Saturday, May 7, 2011

No Restraints

I couldn't sleep last night so I pulled out my Bible hoping I could find something inspirational. Hmmm It sounds silly, because the whole book is pretty inspirational. Anyway, it turns out I came across 1 John 4:17-21.  I read in the message version because I can relate to it so much more. The part that struck me says,
"There is no room in love for fear. Well-formed love banishes fear. Since fear is crippling, a fearful life, - fear of death, fear of judgment - is one not yet fully formed in love." 
Wow! I can completely relate to that! I fear a lot of things. My last blog was about fear. It's scary to think that my fear is keeping me from loving fully. The other part that got me was,
"If [I] won't love the person [I] can see, how can [I] love the God [I] can't see?" 
That's really profound to me. If I can't love the people I am with, how can I fully love God? God says to do both. And Man, that's hard sometimes. I want to love unconditionally, and without restraints.

● **Complete the following**:
a – Reproduce the blog post on fear and love word for word over the stretch from "That's really profound" through "and without restraints.".
b – Copy out in full every sentence in the blog post on fear and love that begins with the word "I".

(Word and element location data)
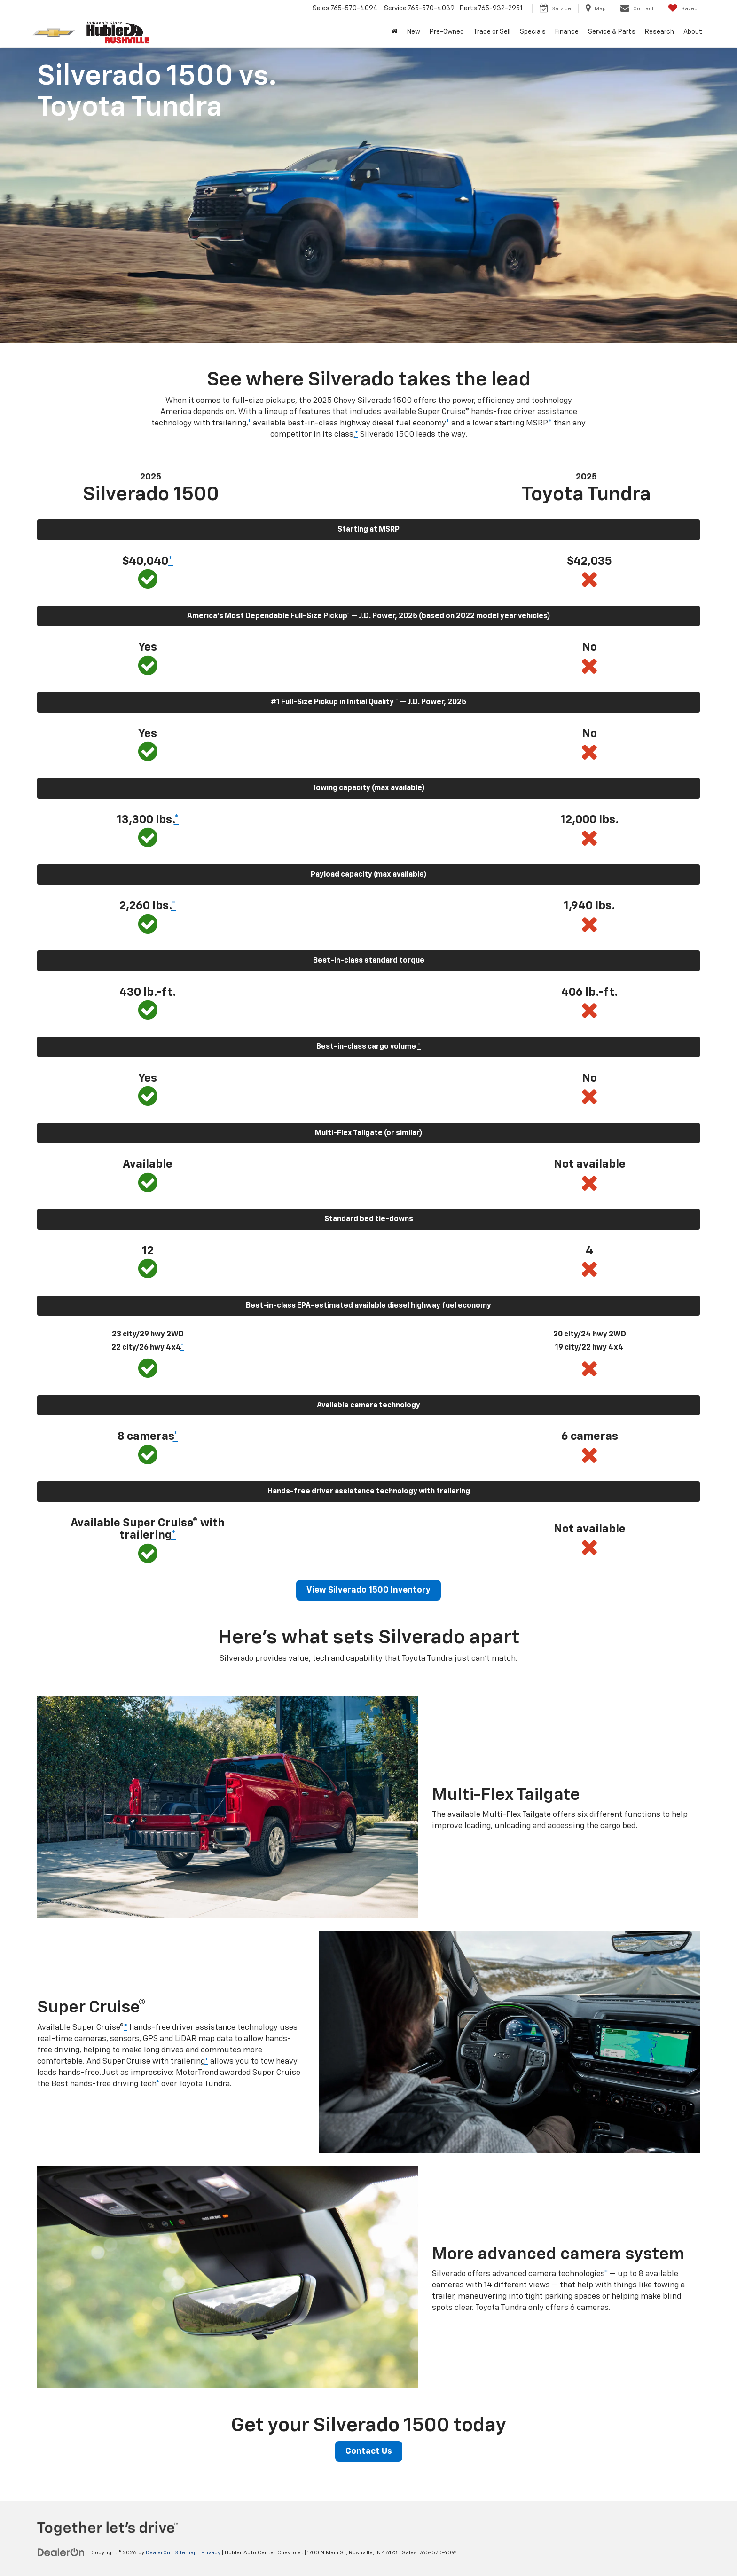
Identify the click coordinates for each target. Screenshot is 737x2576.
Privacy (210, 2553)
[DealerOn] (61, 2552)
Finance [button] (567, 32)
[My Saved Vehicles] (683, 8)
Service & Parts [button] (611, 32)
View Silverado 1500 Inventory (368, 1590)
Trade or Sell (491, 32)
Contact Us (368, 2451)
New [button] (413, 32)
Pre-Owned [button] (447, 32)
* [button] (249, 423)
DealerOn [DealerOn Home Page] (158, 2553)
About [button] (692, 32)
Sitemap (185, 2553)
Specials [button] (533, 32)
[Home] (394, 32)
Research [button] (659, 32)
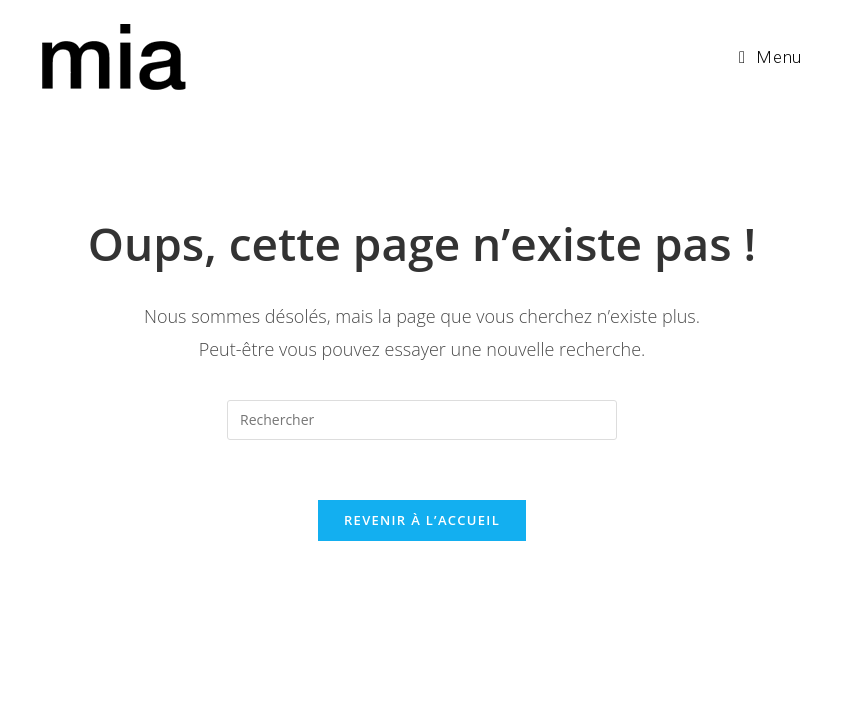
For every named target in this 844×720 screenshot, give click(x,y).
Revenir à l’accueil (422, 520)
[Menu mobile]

● **Answer set**:
a –
That's really profound to me. If I can't love the people I am with, how can I fully love God? God says to do both. And Man, that's hard sometimes. I want to love unconditionally, and without restraints.

b –
- I couldn't sleep last night so I pulled out my Bible hoping I could find something inspirational.
- I read in the message version because I can relate to it so much more.
- I can completely relate to that!
- I fear a lot of things.
- I want to love unconditionally, and without restraints.